I never dismissed this research or said it's not useful; on the contrary, it's
very interesting. I was just arguing against the usefulness of benchmarking
results for such algorithms, when the main improvement is the lower
complexity.

EDIT:

> And finally, the actual speed increase in the past decades hasn't been from
> O(N^2) to O(N^1.9) but from O(VE^2) to O(VE), which obviously does have a
> real impact, and even with a non-realistic 10000 times bigger constant it
> would still be far faster in any graph with more 10000 edges. And graphs
> with billions of edges aren't unusual anymore.

One concrete example I had in mind is Strassen's algorithm, which reduces
matrix multiplication from O(N^3) to O(N^2.8) or O(N^log 7). It doesn't seem
to be worth it to use Strassen over the simple algorithm for relatively small
matrices.

There are other examples of algorithms and data structures that offer an O(N
log log N) time, where the previous algorithm needed O(N log N) to solve the
same problem. You need a very large data set to justify using the former,
especially if the latter are much simpler to implement.

> As you are talking about reasonably sized input, your constant examples
> should also be reasonable. 10000 times difference in the constant is not
> reasonable. You wouldn't even get that from going from all data in the level
> 1 cache to random memory access with 10 times more instructions.

10000 was just an example, I guess it was unrealistic. In practice, I think an
100x slowdown from an algorithm that has bad cache behavior makes some sense.
[1] says that an L3 cache hit has a latency of 1-300 cycles, as opposed to a
L1 hit that is only 4 cycles.

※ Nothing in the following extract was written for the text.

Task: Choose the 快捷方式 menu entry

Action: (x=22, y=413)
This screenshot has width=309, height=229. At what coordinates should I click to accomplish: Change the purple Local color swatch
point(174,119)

That's almost an 100x difference, so
theoretically a cache-friendly algorithm can be that much faster (and that's
just the difference between L3 and L1, main memory takes even longer to
access).

1 - [http://stackoverflow.com/questions/4087280/approximate-
cost-...](http://stackoverflow.com/questions/4087280/approximate-cost-to-
access-various-caches-and-main-memory)

------
ckaygusu
I just skimmed through the paper thinking maybe I can grab one thing or two.
What I've found there is completely black magic.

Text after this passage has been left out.